The Jan. 16 letter to the editor "Taxpayers Should Question Pitt's Research" suggests that the future of innovation in our region rests on a choice between university-based research and R&D that happens in the corporate sector.
From my experience, that's a false choice. University researchers and corporate researchers often work together on innovations here.
An excellent example of that collaboration is the Pittsburgh Life Sciences Greenhouse, which combines university and corporate research efforts to bring innovation to market. The University of Pittsburgh, along with UPMC and Carnegie Mellon University, was a founding member of the greenhouse. Before it existed, our region saw about two companies spinning out of our universities every year. Now that the greenhouse is in operation, that number has increased tenfold to 20 companies a year.
The success of this approach should come as no surprise.

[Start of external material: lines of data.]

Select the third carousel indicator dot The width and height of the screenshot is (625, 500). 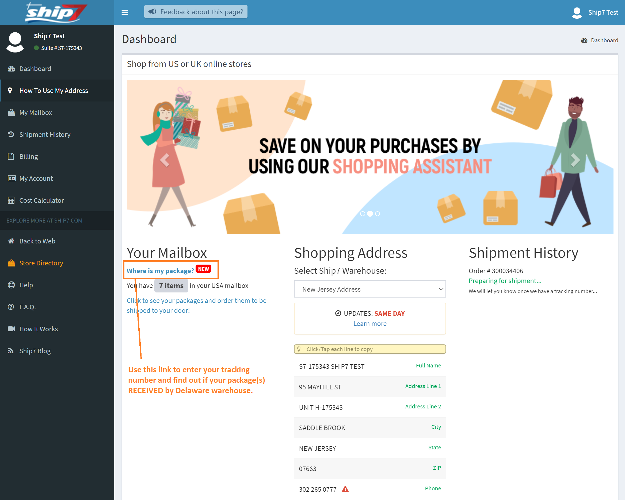pyautogui.click(x=377, y=214)
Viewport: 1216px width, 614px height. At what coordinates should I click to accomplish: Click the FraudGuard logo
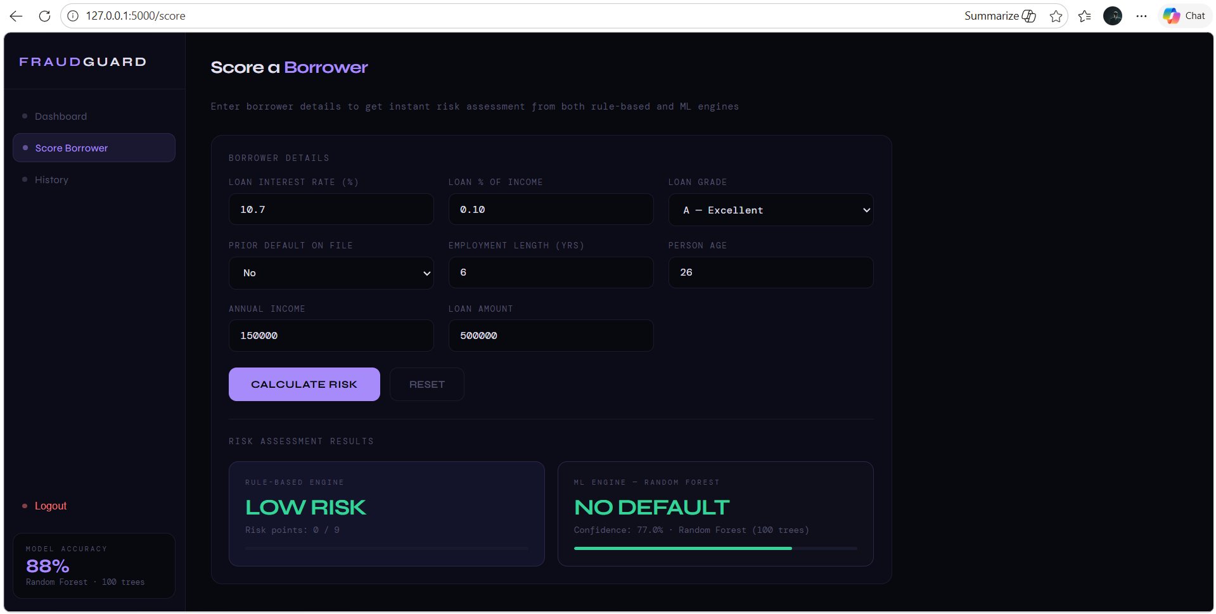coord(82,61)

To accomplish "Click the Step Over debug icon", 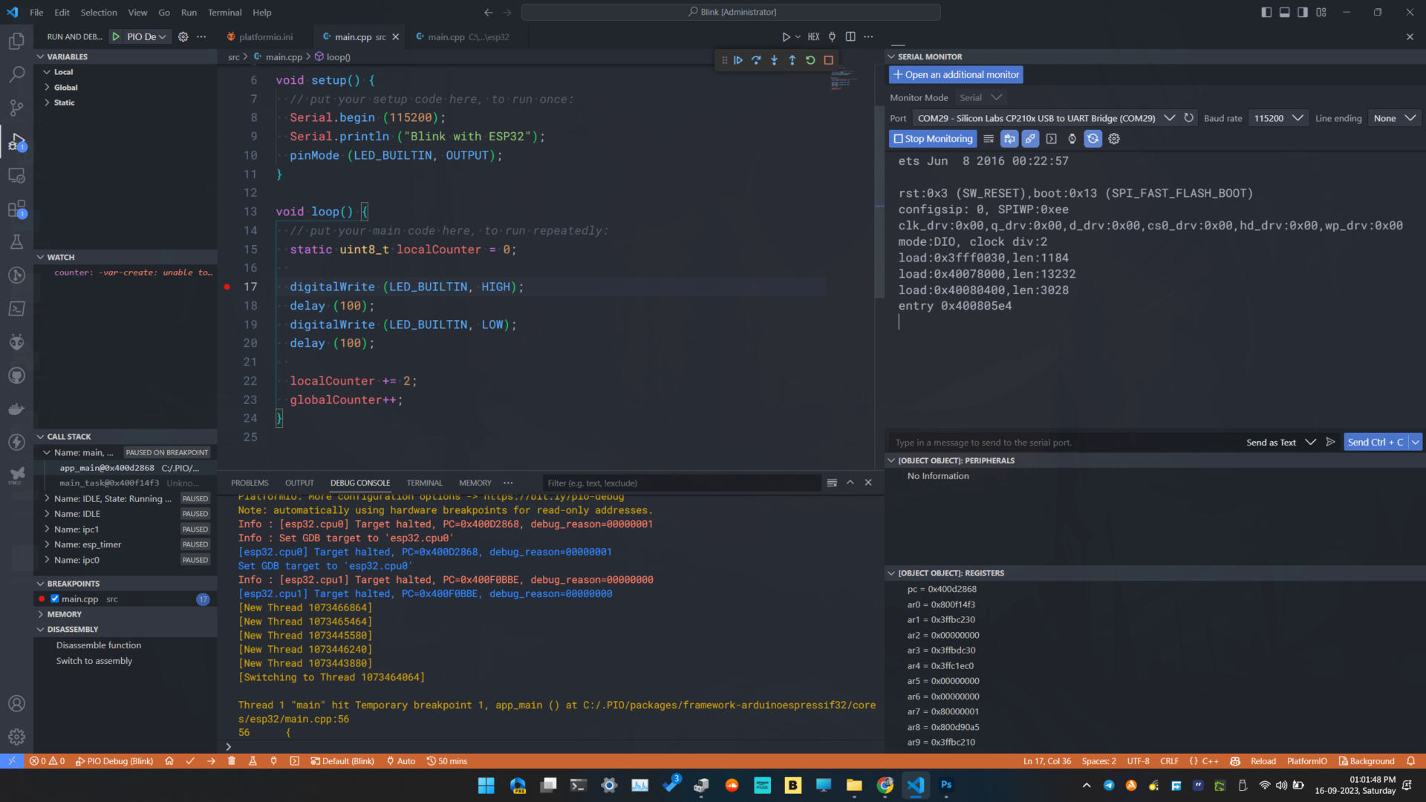I will 756,60.
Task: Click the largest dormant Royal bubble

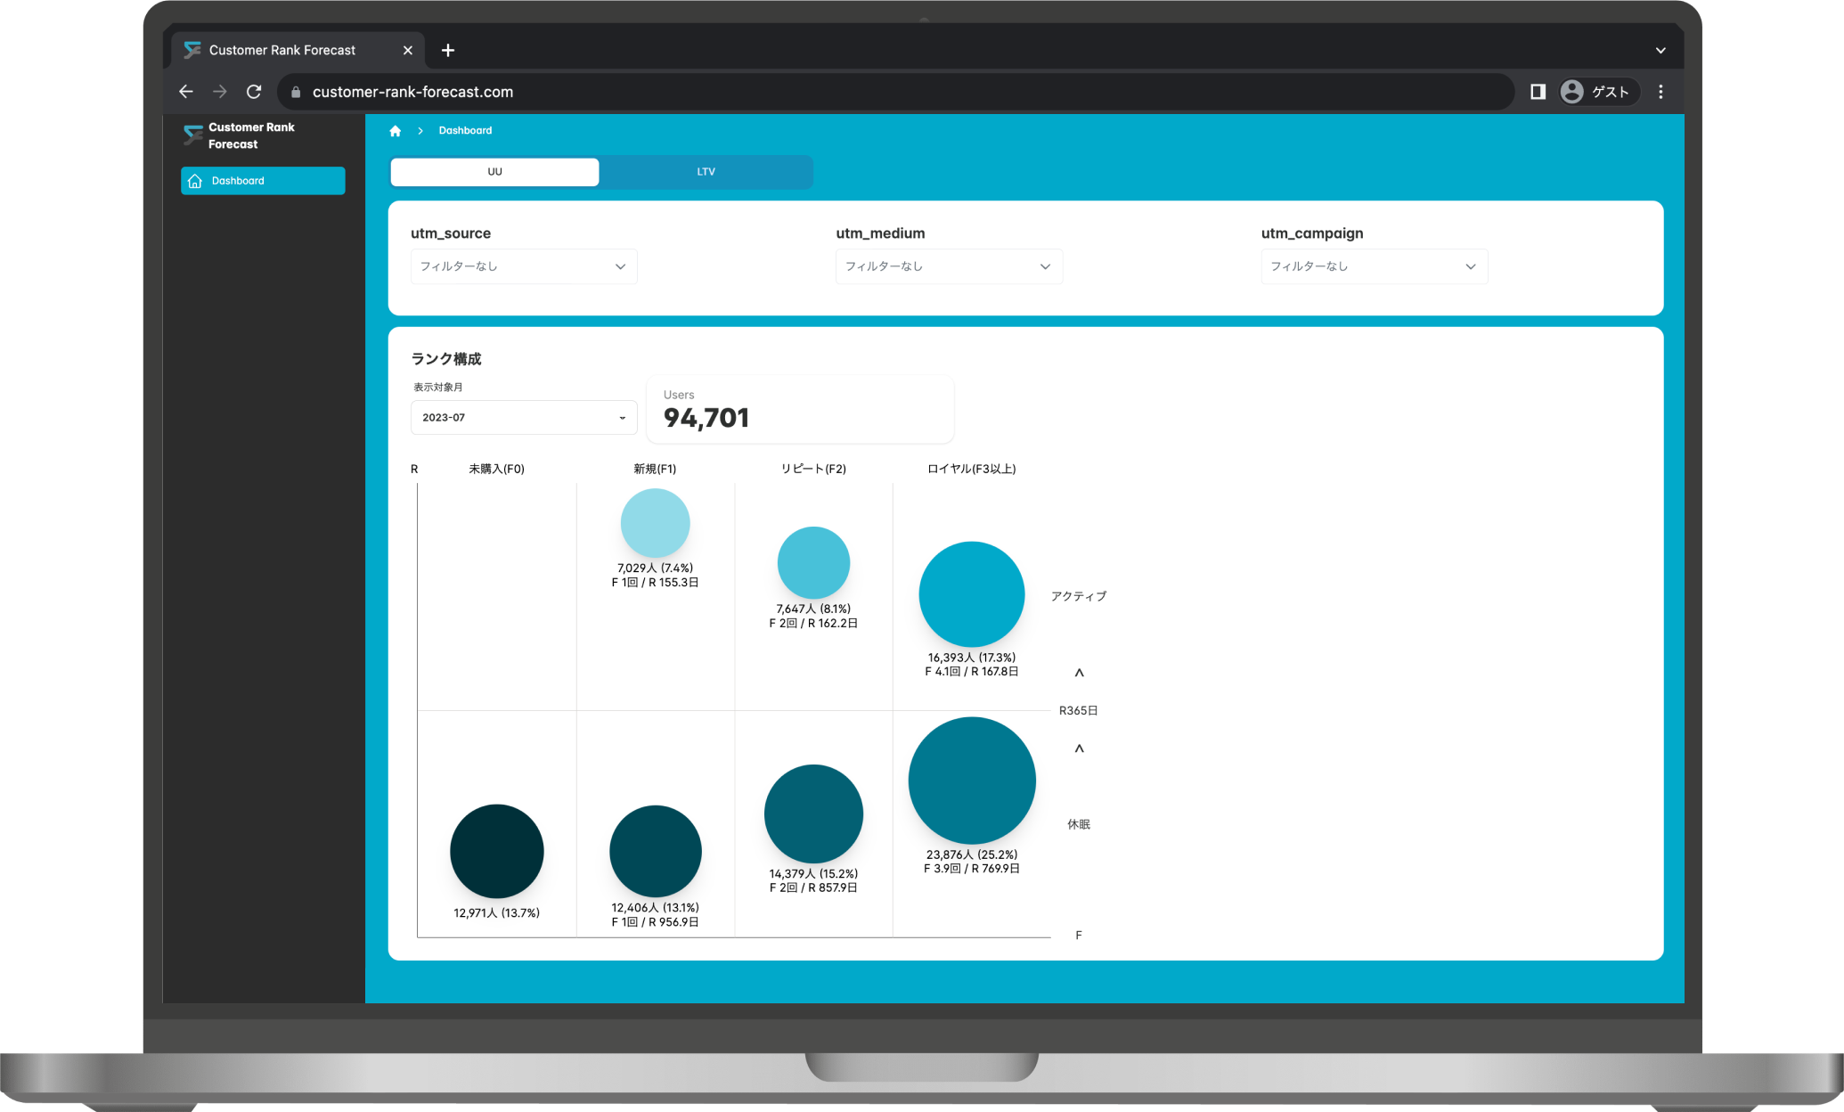Action: click(972, 781)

The Pittsburgh region is known for its commitment to public-private cooperation, and innovation is no exception. We are fortunate to have both major research universities in our region make over $1 billion annually in R&D expenditures and a total of 120 corporate and federal research and development centers.
As we look back over the last 30 years, we can see the extraordinary benefits to our region of combining our historic strengths in industrial innovation with our emerging -- and now established -- strength in university-based research. Our willingness to work together has helped diversify our economy and made us the vibrant region we are today.
Allegheny Conference on Community Development
The writer is a former president and CEO of the Pittsburgh Life Sciences Greenhouse.